◆ Reading text ◆
__________

On the other hand, the artillery of the allies was
far inferior. Only sixty-six guns at the most
were opposed to the French ninety.
Blenheim, in the issue, turned out
to be a cavalry battle a battle won by
cavalry, and its effect clinched by cavalry. The
poor rôle played by the guns and the inability of
the French to make use of their numerical superiority
in this arm was a characteristic of the time, which
had not yet learnt to use the cannon as a mobile weapon.
A general action is best understood
if the reader is first told the main event, and later
observes how the details of its progress fit in with
that chief character of it.
The main event of the battle of Blenheim
was simply this:
Marlborough first thought to carry
Blenheim: he failed. Having failed before
the village of Blenheim, he determined to break through
Tallard’s left, which formed the centre of the
French line, and was successful in doing so.
By thus breaking through the centre of the French line,
he isolated all Tallard’s army upon the right,
except such small portion of it as broke and fled
from the field. The remainder crowded into the
village of Blenheim, was contained, surrounded, and
compelled to surrender. The undefeated left half
of the French line was therefore compelled to retire,
and did so through Lutzingen upon the Danube, crossing
which river in hurried retreat, it fell back upon Ulm.
In one conspectus, the position at the beginning of
the action was this:
and at the end of it this:
Now let us follow the details of the
fight which brought about such a result.
First, at half-past twelve, when all
was ready, came Marlborough’s attack upon Blenheim.
We have seen some pages back how well
advised was Tallard to treat Blenheim as the key of
his position, and how thoroughly that large village,
once properly furnished with troops and fortified with
palisades, would guarantee his right. On that
very account, Marlborough was determined to storm
it; for if it fell, there would instantly follow upon
its fall a complete victory. The whole French
line would be turned.
It may be argued that Marlborough
here attempted the impossible, but it must be remembered,
in the first place, that he was by temperament a man
of the offensive and of great risks. His first
outstanding action, that of the Schellenberg, proved
this, and proved it in his favour. Five years
later, in one of his last actions, that of Malplaquet,
this characteristic of his was to appear in his disfavour.

__________

◆ Provided material ◆
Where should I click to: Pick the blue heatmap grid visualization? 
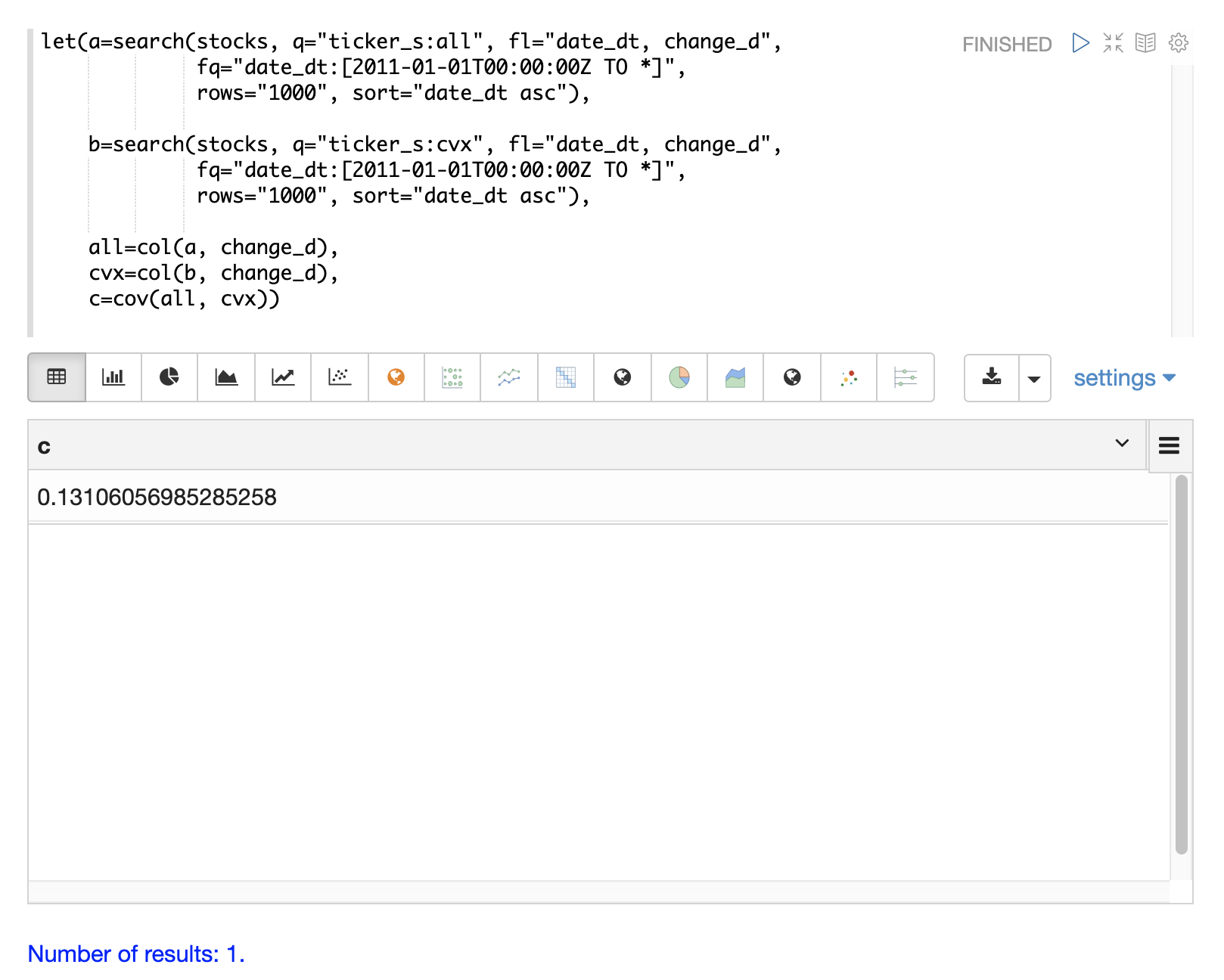[566, 377]
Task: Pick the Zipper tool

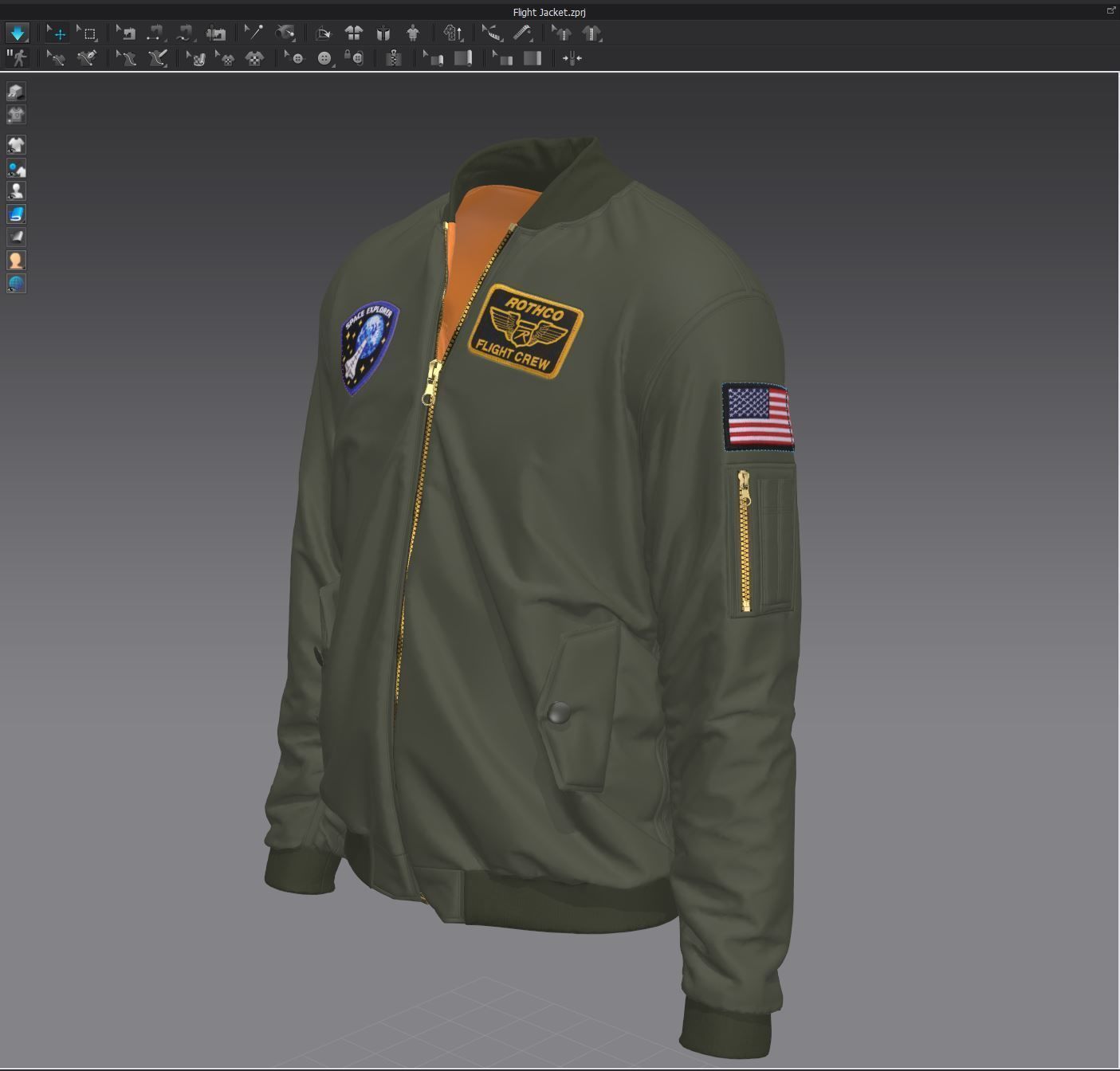Action: tap(395, 57)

__________

◆ The exercise ◆
Answer from the Blenheim text:
1. At most, how many guns did the allies oppose to the French ninety?
2. At what time did Marlborough's attack upon Blenheim come?
3. Upon which place did the retreating left half of the French line fall back after crossing the Danube?

◆ Answer for this exercise ◆
1. Sixty-six.
2. At half-past twelve.
3. Ulm.